EASE UP the single off my new album "Outside In" has reached no.2 this week on Billboard!!
3/12/11

http://secure.randr.com/bdsradiocharts/charts.aspx?formatid=8&lightbox=true%3Fiframe%3Dtrue&width=610&height=500 (http://secure.randr.com/bdsradiocharts/ ... height=500)


Ok, a bit of shameless self promotion.

I have a new album out which can be purchased CD Baby.

http://www.cdbaby.com/cd/Innervision2

My own site

http://scoredog.tv/jazz/jazzhome.html

or itunes

http://itunes.apple.com/us/album/outside-in/id410727410

it is basically a pop jazz record featuring my guitar playing and some orchestrations thrown in. The first single off the album "Ease Up" is a national top ten jazz hit!


----------



## lux

This is a great album. It competes with the most famous releases i've heard so far in this style in my honest opinion. And, as much as charts say, i seem to share my opinion with a good number of guys/girls 

I highly reccomend it, a must have.

Luca


----------



## veetguitar

*Re: Outside In-Craig Sharmat*

Congratulations! 
I regards this in every regard as an outstanding album.


----------



## rJames

*Re: Outside In-Craig Sharmat*

Awesome jazzy stuff. We have an overnight success among us! (after years and years of hard work) Congrats!


----------



## Patrick de Caumette

*Re: Outside In-Craig Sharmat*

Great!

Best of luck with this exciting project Craig!


----------



## Frederick Russ

Congrats!


----------



## Craig Sharmat

*Re: Outside In-Craig Sharmat*

Thanks guys!

I have updated my site to include a little more substance than the 30 secs of randomness assigned by CD baby and itunes.

http://www.scoredog.tv/jazz/jazzhome.html


----------



## Mr. Anxiety

*Re: Outside In-Craig Sharmat*

Nice work Craig, and a stellar group of players.

Mr A


----------



## Guy Bacos

*Re: Outside In-Craig Sharmat*

Excellent. Congrats!


----------



## Allegra

*Re: Outside In-Craig Sharmat*

Very nice Craig..listened to a quite a few snippits on cdbaby. Nice mix and great players. Wish you well with it...perhaps in the footsteps of your previous cd? One can only hope....and promote! No shame!

Allegra


----------



## Ashermusic

Good stuff!


----------



## windshore

Is it too early to start Grammy buzz??? :>)


----------



## Craig Sharmat

*Re: Outside In-Craig Sharmat*



Allegra @ Sat Dec 11 said:


> Very nice Craig..listened to a quite a few snippits on cdbaby. Nice mix and great players. Wish you well with it...perhaps in the footsteps of your previous cd? One can only hope....and promote! No shame!
> 
> Allegra



Thanks!

Actually i did this cd because i felt I could easily top my first one and wanted a better memory of "the last thing I did".
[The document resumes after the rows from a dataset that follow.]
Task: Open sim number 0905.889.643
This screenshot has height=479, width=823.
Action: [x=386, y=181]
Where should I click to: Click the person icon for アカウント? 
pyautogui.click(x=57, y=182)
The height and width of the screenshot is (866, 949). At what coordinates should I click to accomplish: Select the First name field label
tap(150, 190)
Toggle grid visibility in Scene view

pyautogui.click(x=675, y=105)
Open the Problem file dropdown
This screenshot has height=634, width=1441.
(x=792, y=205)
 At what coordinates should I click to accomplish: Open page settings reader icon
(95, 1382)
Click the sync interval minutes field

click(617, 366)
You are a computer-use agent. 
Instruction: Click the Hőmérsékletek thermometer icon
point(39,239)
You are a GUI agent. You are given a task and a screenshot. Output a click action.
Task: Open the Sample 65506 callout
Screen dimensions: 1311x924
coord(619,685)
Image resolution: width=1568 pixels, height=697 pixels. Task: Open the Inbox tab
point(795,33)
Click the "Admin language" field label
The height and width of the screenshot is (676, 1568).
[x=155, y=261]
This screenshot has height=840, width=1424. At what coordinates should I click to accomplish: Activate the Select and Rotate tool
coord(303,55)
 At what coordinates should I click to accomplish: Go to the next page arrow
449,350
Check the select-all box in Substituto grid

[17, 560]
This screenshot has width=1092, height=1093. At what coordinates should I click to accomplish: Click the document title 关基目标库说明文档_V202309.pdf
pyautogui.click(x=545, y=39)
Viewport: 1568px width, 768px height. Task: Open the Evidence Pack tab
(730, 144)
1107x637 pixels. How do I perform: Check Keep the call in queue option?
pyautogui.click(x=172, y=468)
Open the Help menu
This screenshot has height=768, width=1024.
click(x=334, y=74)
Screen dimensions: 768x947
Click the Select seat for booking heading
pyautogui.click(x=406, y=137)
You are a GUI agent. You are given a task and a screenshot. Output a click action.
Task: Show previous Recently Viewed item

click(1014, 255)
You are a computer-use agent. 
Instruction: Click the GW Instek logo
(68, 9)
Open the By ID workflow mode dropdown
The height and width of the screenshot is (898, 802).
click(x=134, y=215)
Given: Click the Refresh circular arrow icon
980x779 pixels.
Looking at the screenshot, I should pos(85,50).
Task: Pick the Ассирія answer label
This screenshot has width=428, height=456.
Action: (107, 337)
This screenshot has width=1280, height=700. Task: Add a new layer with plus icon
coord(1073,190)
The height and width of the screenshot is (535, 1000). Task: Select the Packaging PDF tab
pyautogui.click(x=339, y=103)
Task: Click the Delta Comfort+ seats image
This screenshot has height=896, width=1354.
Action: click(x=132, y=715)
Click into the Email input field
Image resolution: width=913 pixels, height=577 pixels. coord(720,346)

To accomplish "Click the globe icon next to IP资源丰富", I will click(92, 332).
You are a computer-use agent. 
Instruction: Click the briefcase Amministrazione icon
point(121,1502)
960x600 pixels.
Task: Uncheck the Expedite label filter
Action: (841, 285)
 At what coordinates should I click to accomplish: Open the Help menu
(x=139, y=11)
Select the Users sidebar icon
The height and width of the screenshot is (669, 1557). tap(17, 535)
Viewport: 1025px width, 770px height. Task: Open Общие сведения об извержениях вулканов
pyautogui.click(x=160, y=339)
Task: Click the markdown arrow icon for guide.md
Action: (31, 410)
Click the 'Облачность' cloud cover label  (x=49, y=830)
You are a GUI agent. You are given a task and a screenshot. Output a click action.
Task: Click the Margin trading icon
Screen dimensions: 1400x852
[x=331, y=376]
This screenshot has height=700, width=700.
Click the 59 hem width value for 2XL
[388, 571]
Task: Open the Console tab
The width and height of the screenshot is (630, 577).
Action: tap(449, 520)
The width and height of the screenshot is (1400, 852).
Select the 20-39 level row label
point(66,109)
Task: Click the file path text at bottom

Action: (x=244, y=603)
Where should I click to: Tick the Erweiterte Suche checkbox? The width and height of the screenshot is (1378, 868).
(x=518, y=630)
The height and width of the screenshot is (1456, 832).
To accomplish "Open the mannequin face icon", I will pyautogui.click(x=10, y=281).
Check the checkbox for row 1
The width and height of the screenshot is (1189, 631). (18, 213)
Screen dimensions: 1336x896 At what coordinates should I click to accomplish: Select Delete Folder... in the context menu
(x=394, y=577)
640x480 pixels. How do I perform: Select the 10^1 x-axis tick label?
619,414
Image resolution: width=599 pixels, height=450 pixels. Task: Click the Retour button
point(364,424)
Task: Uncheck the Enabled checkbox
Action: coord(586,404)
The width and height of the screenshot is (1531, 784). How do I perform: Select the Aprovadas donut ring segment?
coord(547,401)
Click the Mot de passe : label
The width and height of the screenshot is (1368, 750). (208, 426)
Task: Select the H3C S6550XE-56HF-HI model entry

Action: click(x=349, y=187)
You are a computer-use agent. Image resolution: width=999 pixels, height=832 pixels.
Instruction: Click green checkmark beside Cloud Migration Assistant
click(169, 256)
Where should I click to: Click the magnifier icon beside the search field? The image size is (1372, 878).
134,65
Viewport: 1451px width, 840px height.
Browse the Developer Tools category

To those who don't know Windshore, he is all over this album. I have been using him as my first call guy for around 15 yrs now. If by some miracle i was to get a nomination it would be largely due to him. Of course if I fail it will all be due to him...


----------



## Dave Connor

*Re: Outside In-Craig Sharmat*

Sounds very good! Nice music and very good production values - I'm envious.


----------



## Craig Sharmat

*Re: Outside In-Craig Sharmat*

Thanks Dave,Mr A and of course Jay!

thanks Guy, hope your music is selling well as it deserves to.


----------



## germancomponist

Congrates, Craig!


----------



## Craig Sharmat

*Re: Outside In-Craig Sharmat*

Thanks Gunther

Up to no.12 this week!


http://www.billboard.com/charts/jazz-so ... r=position

no pic yet as the album is not released yet!


----------



## Jack Weaver

*Re: Outside In-Craig Sharmat*

Massive Congrats!

You're 2 spots above Kenny G. Can I get a ride in your new car?

.


----------



## Garlu

*Re: Outside In-Craig Sharmat*

Craig, big congrats for you!!!

Glad that all your effort has its reward!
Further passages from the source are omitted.